Wir denken aber selten an all die Missgeschicke, die uns widerfahren könnten. An manche haben wir uns auch gewöhnt (Mückenstiche! Schnupfen!), und bei manchen ist die Wahrscheinlichkeit so gering, dass wir davon ausgehen können, dass wir niemals damit behelligt werden (Schlangenbiss nur im Sommer im Süden ohne Schuhe im hohen Gras; in eine Schießerei geraten genauso selten, aber auch mit Schuhen und ohne Gras). Vielleicht orientieren wir uns an Statistiken, um Gefahren zu umgehen, oder wir schützen uns entsprechend mit passender Kleidung (Kondome, Helme, Schutzanzüge, Schutzbrillen, Taucherausrüstung, kugelsichere Westen) oder mit entsprechenden Maßnahmen (Impfungen, weiträumiges Umschiffen von potenziell gefährlichen Situationen, nur mit Schuhen im hohen Gras im Süden. Im Sommer. Regelmäßige Kontrollen beim Arzt, gesunder Lebensstil, nirgendwo hinaufklettern, von wo man hinunterfallen könnte).

BODY AND SOUL

Und wir sind aber ja nicht nur körperlich verletzlich, nein, wir sind auch sensibel, kränkbar, unsere Seele ist verletzlich, aus körperlichen Verletzungen können seelische entstehen und auch andersherum.

Aber die meiste Zeit leben wir einfach fröhlich vor uns hin und denken an nichts. Also an nichts, was uns passieren könnte. Und das ist auch genau richtig so, sonst würde man ganz verrückt werden, wenn man immerzu daran denken würde, dass man ertrinken, erfrieren, ersticken – na, du weißt schon.

Vor allem im zwischenmenschlichen Umgang ist unsere Seele sehr verletzlich. Denn wir brauchen unsere Mitmenschen, Freundschaften, Beziehungen und ein respektvolles Miteinander. Wir sind auf das Wohlwollen anderer angewiesen, damit es uns gutgeht und wir seelisch intakt bleiben. Und wir haben Angst, dass sie uns meiden, wenn wir ihnen unsere vermeintlichen Schwächen zeigen, und schämen uns deshalb für alles Mögliche und behalten unsere Macken für uns.

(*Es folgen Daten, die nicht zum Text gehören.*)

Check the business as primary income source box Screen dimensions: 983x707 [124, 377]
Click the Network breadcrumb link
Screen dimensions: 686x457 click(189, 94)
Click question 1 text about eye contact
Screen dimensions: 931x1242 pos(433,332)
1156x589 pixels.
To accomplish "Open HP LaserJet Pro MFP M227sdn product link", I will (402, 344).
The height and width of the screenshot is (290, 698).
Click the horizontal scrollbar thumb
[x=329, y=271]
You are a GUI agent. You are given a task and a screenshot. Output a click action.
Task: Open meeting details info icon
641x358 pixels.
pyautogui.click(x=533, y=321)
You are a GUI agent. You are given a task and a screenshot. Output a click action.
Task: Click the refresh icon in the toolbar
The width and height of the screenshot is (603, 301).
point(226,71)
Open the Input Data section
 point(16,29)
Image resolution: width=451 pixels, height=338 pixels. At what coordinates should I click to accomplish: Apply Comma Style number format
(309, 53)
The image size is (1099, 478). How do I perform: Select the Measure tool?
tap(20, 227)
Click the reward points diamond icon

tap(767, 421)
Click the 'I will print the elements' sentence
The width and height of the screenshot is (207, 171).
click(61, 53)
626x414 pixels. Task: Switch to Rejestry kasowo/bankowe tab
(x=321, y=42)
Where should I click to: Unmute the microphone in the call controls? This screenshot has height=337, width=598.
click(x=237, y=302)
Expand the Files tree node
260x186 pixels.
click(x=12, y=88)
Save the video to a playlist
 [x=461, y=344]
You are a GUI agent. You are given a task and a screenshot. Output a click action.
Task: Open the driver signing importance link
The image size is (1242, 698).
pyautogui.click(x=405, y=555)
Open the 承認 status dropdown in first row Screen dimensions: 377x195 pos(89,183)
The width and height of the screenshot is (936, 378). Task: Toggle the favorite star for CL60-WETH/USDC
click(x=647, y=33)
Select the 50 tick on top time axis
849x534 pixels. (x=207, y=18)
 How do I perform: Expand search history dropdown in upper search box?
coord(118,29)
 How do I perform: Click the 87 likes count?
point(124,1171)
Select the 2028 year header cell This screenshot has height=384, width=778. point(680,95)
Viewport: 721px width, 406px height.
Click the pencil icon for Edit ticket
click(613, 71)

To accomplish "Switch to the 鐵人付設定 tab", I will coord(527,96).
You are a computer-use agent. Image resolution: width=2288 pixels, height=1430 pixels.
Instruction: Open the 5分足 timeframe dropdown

Ein Dankeschön an Dr. Michael Zorawski. Er ist approbierter Psychologischer Psychotherapeut mit Schwerpunkt Kognitive Verhaltenstherapie in Hamburg und Norderstedt und hat mir auf meine Fragen kluge Expertenantworten gegeben.

Wie wir besser mit dieser ganzen Verletzlichkeit umgehen können, ohne ständig verletzt zu sein, darum geht es in diesem Buch. Aber Vorsicht: Alles, was du hier liest, entspringt meinen eigenen Erfahrungen und Überlegungen als verletzlichem Wesen. Und denen bekannter (und deshalb nicht weniger verletzlicher!) Menschen und Verletzlichkeits-Profis wie Dr. Zorawski.

Ich wünsche mir sehr, dass du dich nach der Lektüre weniger oft schämst und deine »Schwächen« als wertvollen Teil deiner Persönlichkeit anerkennen kannst.